### Tasks for this exercise
(1) Answer from the article on artificial life:
(a) Who published the paper?
(b) What is the paper's full title?
(c) Apart from practical implications, what do the results suggest about life on other planets?
(2) List every field that the article on artificial life says the results could have practical implications for.
(3) Write the next part of the article on artificial life, starting after its last line.

### Text for analysis

--- START ---

In-Depth

Researchers Demonstrate the Creation of Artificial Life

• By Pure AI Editors
• 10/02/2024

Researchers at Google have published a paper titled "Computational Life: How Well-formed, Self-Replicating Programs Emerge from Simple Interaction" that describes how they created a digital primordial soup which gave rise to artificial life -- tiny self-replicating computer programs -- without any human intervention. See the article here.

The results have potential practical implications for the fields of anthropology, political science, sociology, and economics. The results also suggest that the existence of life on other planets may be more likely than previously thought.

What is Digital Life?

--- END ---

Pixel coordinate grounding data:
--- START ---

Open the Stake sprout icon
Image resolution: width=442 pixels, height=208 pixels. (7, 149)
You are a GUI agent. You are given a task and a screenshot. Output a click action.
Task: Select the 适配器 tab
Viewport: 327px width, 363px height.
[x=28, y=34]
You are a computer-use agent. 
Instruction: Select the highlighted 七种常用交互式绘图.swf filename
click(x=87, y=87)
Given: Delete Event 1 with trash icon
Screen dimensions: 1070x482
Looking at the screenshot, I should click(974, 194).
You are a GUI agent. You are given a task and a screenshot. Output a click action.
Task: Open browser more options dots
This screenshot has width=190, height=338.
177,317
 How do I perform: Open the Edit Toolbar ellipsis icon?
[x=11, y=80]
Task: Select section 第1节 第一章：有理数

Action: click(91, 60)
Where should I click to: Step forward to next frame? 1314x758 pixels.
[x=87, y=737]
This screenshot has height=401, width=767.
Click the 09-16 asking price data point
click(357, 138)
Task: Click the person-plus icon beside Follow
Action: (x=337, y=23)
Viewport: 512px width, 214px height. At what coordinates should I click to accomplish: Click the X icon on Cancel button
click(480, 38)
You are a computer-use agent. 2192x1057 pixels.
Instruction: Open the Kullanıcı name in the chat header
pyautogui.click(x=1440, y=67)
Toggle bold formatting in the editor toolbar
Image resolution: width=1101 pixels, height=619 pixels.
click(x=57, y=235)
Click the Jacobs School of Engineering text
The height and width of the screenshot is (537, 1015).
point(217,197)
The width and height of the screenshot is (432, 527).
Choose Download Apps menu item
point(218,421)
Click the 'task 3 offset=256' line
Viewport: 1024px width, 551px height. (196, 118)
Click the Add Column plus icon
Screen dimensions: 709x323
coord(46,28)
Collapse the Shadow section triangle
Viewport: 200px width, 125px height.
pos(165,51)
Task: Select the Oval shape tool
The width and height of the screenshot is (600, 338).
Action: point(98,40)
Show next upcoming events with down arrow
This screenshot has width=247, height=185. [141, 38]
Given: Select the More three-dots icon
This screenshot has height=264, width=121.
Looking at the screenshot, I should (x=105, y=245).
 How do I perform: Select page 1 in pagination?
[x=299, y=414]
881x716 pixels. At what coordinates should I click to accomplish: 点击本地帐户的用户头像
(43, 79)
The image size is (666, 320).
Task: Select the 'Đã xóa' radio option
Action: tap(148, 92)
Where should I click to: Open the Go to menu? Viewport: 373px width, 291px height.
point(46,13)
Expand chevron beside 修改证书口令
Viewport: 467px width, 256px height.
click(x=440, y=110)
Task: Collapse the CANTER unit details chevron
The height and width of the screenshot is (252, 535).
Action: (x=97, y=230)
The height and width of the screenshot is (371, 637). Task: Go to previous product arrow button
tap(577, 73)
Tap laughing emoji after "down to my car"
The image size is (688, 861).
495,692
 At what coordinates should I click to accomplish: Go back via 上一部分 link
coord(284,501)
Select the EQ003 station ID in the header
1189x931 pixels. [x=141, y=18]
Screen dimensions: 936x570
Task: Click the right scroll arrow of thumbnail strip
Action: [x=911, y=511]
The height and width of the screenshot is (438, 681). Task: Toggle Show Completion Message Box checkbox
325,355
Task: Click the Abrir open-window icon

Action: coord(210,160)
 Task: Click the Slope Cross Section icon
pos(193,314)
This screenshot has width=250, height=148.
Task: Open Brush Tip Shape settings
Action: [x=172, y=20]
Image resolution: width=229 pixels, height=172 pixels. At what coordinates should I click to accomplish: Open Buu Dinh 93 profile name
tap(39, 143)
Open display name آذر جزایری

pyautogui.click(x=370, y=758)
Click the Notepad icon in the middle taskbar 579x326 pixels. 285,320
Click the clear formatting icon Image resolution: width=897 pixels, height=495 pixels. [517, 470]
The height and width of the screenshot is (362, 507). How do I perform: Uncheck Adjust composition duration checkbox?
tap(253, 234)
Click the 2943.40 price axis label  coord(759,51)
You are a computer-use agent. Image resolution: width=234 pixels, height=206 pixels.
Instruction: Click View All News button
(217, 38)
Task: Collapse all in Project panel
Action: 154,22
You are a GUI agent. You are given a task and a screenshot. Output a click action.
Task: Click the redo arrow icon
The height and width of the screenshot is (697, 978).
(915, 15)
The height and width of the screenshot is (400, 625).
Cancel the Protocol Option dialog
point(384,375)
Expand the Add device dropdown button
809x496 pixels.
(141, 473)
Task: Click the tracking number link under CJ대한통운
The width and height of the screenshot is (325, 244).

--- END ---

### Results
(1)
(a) Researchers at Google.
(b) "Computational Life: How Well-formed, Self-Replicating Programs Emerge from Simple Interaction"
(c) That the existence of life on other planets may be more likely than previously thought.

(2) anthropology, political science, sociology, economics

(3)
The research experiments are relatively simple, and are based on a special, super-simple programming language called BFF. Unlike most programming languages such as C++ and Python which have dozens of keywords, instructions, and operations, BFF has just 10 instructions. Each instruction is a single symbol. The complete 10-symbol instruction set is "<", ">", "{", "}", "-", "+", "[", "]", ".", and ",". In words, less-than, greater-than, left-curly-brace, right-curly-brace, minus-sign, plus-sign, left-square-bracket, right-square-bracket, period, comma.

A BFF program is a sequence of instructions. For example, 32 random BFF instructions "<<[-+-]>{{<}}+-+-[>[..]<],+,><.{" form a BFF program. A key idea is that a BFF program can modify itself via the minus-sign, plus-sign, period and comma instructions.

A primordial digital soup of 2^17 = 131,072 random BFF programs, each with 64 instructions was initialized. The simulated environment repeatedly selects two adjacent 64-instruction programs and combines them into a 128-instruction program, which is then allowed to run, possibly modifying itself. When the 128-instruction program finishes, it is split into two 64-instruction programs, which are returned into the digital soup, replacing their source programs.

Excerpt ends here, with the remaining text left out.